— Start Excerpted passage —

I have a dynamic Dask Kubernetes cluster.
I want to load 35 parquet files (about 1.2GB) from Gcloud storage into Dask Dataframe then process it with apply()
and after saving the result to parquet file to Gcloud.
During loading files from Gcloud storage, a cluster memory usage is increasing to about 3-4GB. Then workers (each worker has 2GB of RAM) are terminated/restarted and some tasks getting lost,
so cluster starts computing the same things in a circle.
I removed apply()
operation and leave only read_parquet()
to test
if my custom code causes a trouble, but the problem was the same, even with just single read_parquet()
operation. This is a code:
client = Client('<ip>:8786')
client.restart()
def command():
client = get_client()
df = dd.read_parquet('gcs://<bucket>/files/name_*.parquet', storage_options={'token':'cloud'}, engine='fastparquet')
df = df.compute()
x = client.submit(command)
x.result()
Note: I'm submitting a single command function to run all necessary commands to avoid problems with gcsfs authentication inside a cluster
After some investigation, I understood that problem could be in .compute()
which returns all data to a process, but this process (my command function) is running on a worker. Because of that, a worker doesn't have enough RAM, crashes and lose all computed task which triggers tasks re-run.
My goal is:
- to read from parquet files
- perform some computations with
apply()
- and without even returning data from a cluster write it back to Gcloud storage in parquet format.
So, simply I want to keep data on a cluster and not return it back. Just compute and save data somewhere else.
After reading Dask distributed docs, I have found client.persist()/compute()
and .scatter()
methods. They look like what I need, but I don't really understand how to use them.
Could you, please, help me with client.persist()
and client.compute()
methods for my example
or suggest another way to do it? Thank you very much!
Dask version: 0.19.1
Dask distributed version: 1.23.1
Python version: 3.5.1

— End Excerpted passage —

■ **Exercises to complete**:
- 1) Answer these about the Dask post:
(a) How much RAM does each worker have?
(b) How many parquet files does the poster want to load?
(c) Which Python version is listed?
- 2) Copy the stretch of the Dask post from "I removed apply()" through "client.restart()" word for word.

— Start Data section —

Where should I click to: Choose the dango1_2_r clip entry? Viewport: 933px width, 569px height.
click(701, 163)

— End Data section —
— Start Data section —

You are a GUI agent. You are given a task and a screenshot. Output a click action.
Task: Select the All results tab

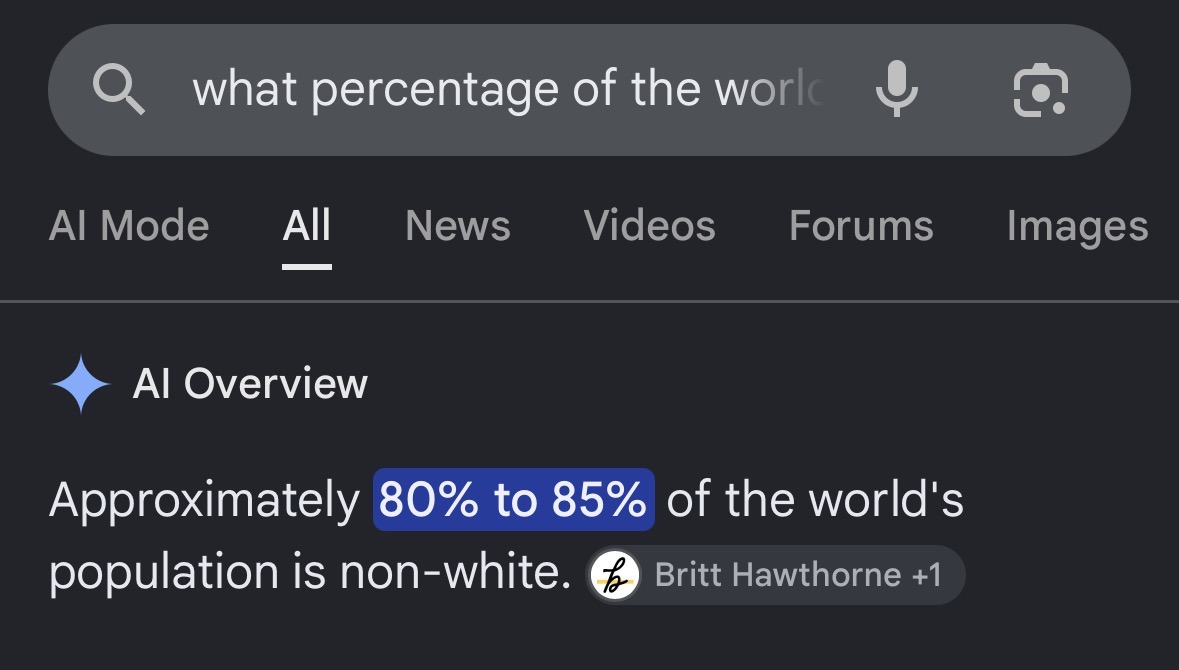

— End Data section —
— Start Data section —

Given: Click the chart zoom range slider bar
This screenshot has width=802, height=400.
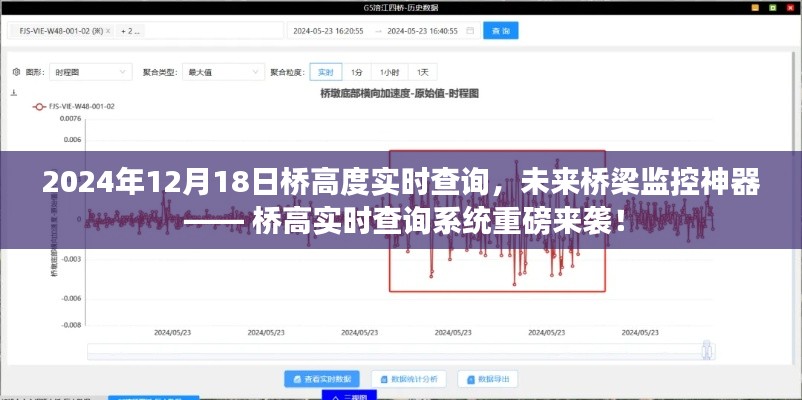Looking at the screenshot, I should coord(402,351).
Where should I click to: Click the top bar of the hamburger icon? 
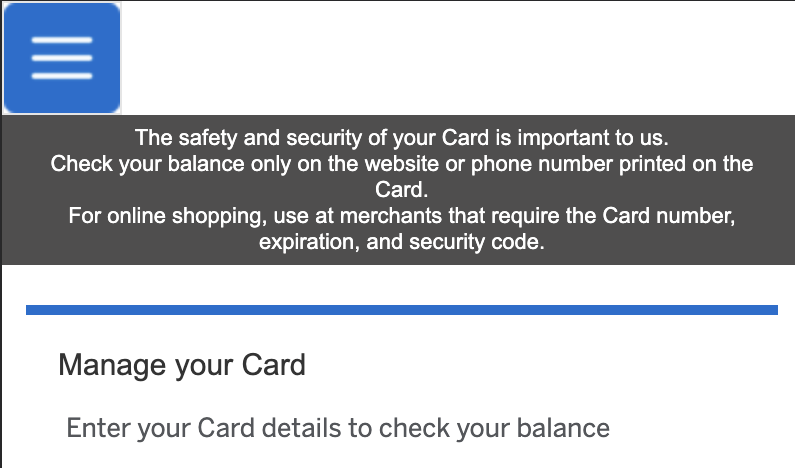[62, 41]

— End Data section —

■ **Final results**:
- 1)
(a) 2GB
(b) 35
(c) 3.5.1

- 2)
I removed apply()
operation and leave only read_parquet()
to test
if my custom code causes a trouble, but the problem was the same, even with just single read_parquet()
operation. This is a code:
client = Client('<ip>:8786')
client.restart()